* Короткое задание A
Перепишите слово в слово часть отрывка о «Герое нашего времени» от слов «В реалистическом тексте» до слов «такой же конфликт.» включительно.
* Короткое задание B
Кто, согласно отрывку о «Герое нашего времени», раскрыл социальную сущность «лишнего человека»?
* Короткое задание C
Переведите на английский язык предложение из отрывка о «Герое нашего времени»: «Результат этого — смещение сюжетных ситуаций.»

* Отрывок текста
····················

В «Герое нашего времени» расстановка акцентов иная. Герои вне литературной самокодировки — персонажи типа Бэлы, Максима Максимыча или контрабандистов — простые люди. Что касается персонажей противоположного ряда, то все они — и высокие, и низменные — кодируются литературной традицией. Разница лишь в том, что Грушницкий — это персонаж Марлинского в жизни, а Печорин ориентирован на онегинский тип.
Литературная кодировка персонажа в романтическом и реалистическом тексте имеет принципиально различный характер. В романтическом тексте перенесение на героя штампа «Каин», «Наполеон», «Брут» означало соответствующую трансформацию окружающего его пространства («русский Брут» подразумевал существование «русского Цезаря»; ср. у Пушкина, применительно к политической ситуации эпохи Венского конгресса: «Вот Кесарь — где же Брут?» — II, 1, 311) и, как следствие, повторение, в основных показателях, сюжетной ситуации кода.
В реалистическом тексте традиционно кодированный образ помещается в принципиально чуждое ему и как бы внелитературное пространство («гений, прикованный к канцелярскому столу»). Результат этого — смещение сюжетных ситуаций. Самоощущение героя оказывается в противоречии с теми окружающими его контекстами, которые задаются как адекватные действительности. Яркий пример такой трансформации образа — соотношение героя и сюжетных ситуаций в «Дон Кихоте». Заглавия типа «Рыцарь нашего времени» или «Герой нашего времени» включают читателя в такой же конфликт.
Печорин кодирован образом Онегина, но именно поэтому он не Онегин, а его интерпретация. Быть Онегиным — для Печорина роль. Онегин не «лишний человек» — само это определение, так же как герценовское «умная ненужность», появилось позже и является некоторой интерпретирующей проекцией Онегина. Онегин восьмой главы не мыслит себя литературным персонажем. А между тем, если политическая сущность «лишнего человека» была раскрыта Герценом, а социальная — Добролюбовым, то историческая психология этого типа неотделима от переживания себя как «героя романа», а своей жизни — как реализации некоторого сюжета. Такое самоопределение неизбежно ставит перед человеком вопрос о его «пятом акте» — апофеозе или гибели, завершающих пьесу жизни или ее человеческий роман. Тема гибели, конца, «пятого акта», финала своего романа становится одной из основных в психологическом самоопределении человека романтической эпохи. Как литературный персонаж «живет» ради финальной сцены или последнего возгласа, так человек романтической эпохи живет «ради конца». «Умрем, братцы, ах, как славно умрем!» — восклицал А. Одоевский, выходя 14 декабря 1825 г. на Сенатскую площадь.

····················

* Исходные строки
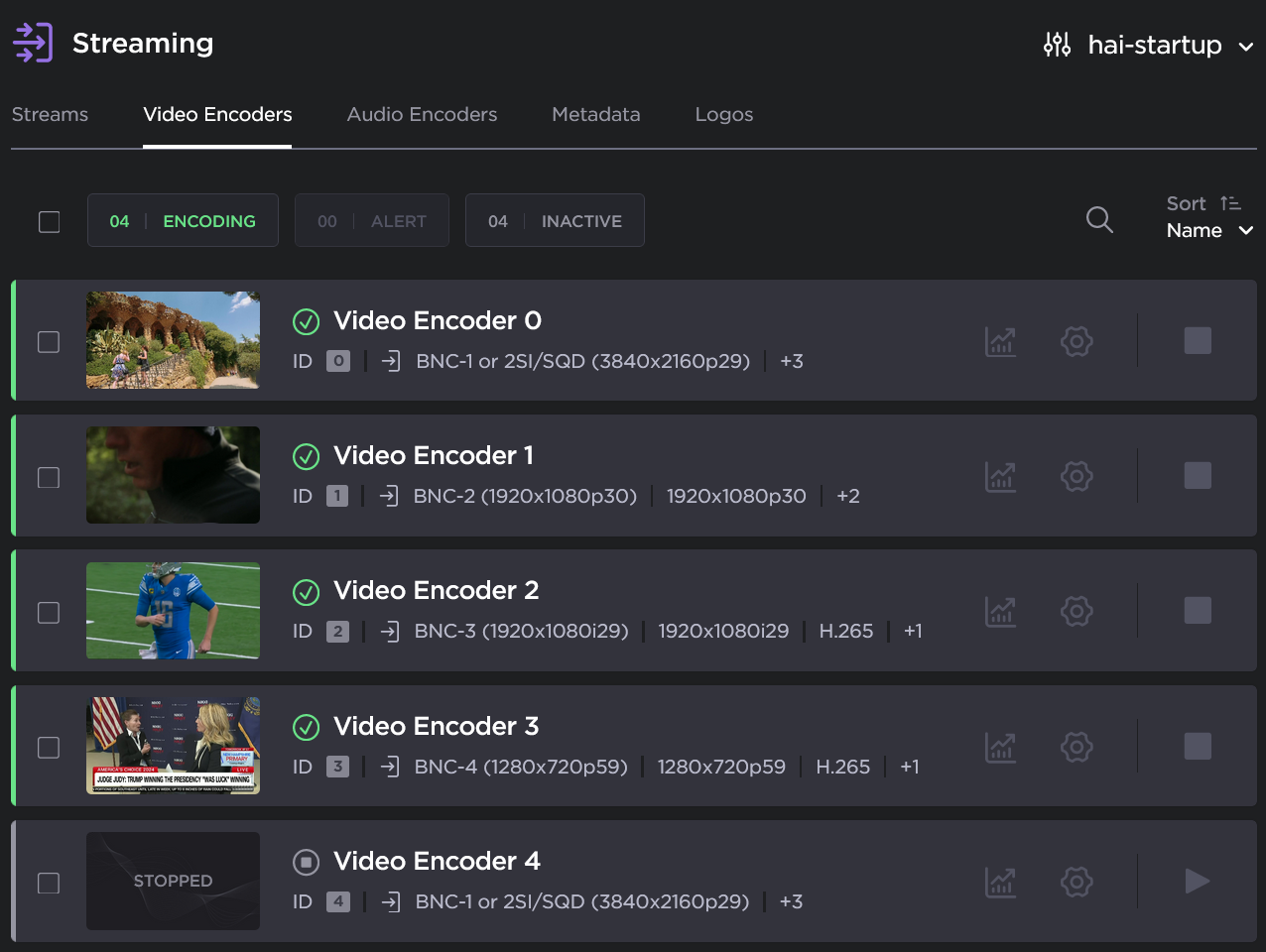Screen dimensions: 1266x952
Task: Open settings gear for Video Encoder 4
Action: click(1076, 882)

····················

* Правильный ответ A
В реалистическом тексте традиционно кодированный образ помещается в принципиально чуждое ему и как бы внелитературное пространство («гений, прикованный к канцелярскому столу»). Результат этого — смещение сюжетных ситуаций. Самоощущение героя оказывается в противоречии с теми окружающими его контекстами, которые задаются как адекватные действительности. Яркий пример такой трансформации образа — соотношение героя и сюжетных ситуаций в «Дон Кихоте». Заглавия типа «Рыцарь нашего времени» или «Герой нашего времени» включают читателя в такой же конфликт.

* Правильный ответ B
Добролюбов.

* Правильный ответ C
The result of this is a displacement of plot situations.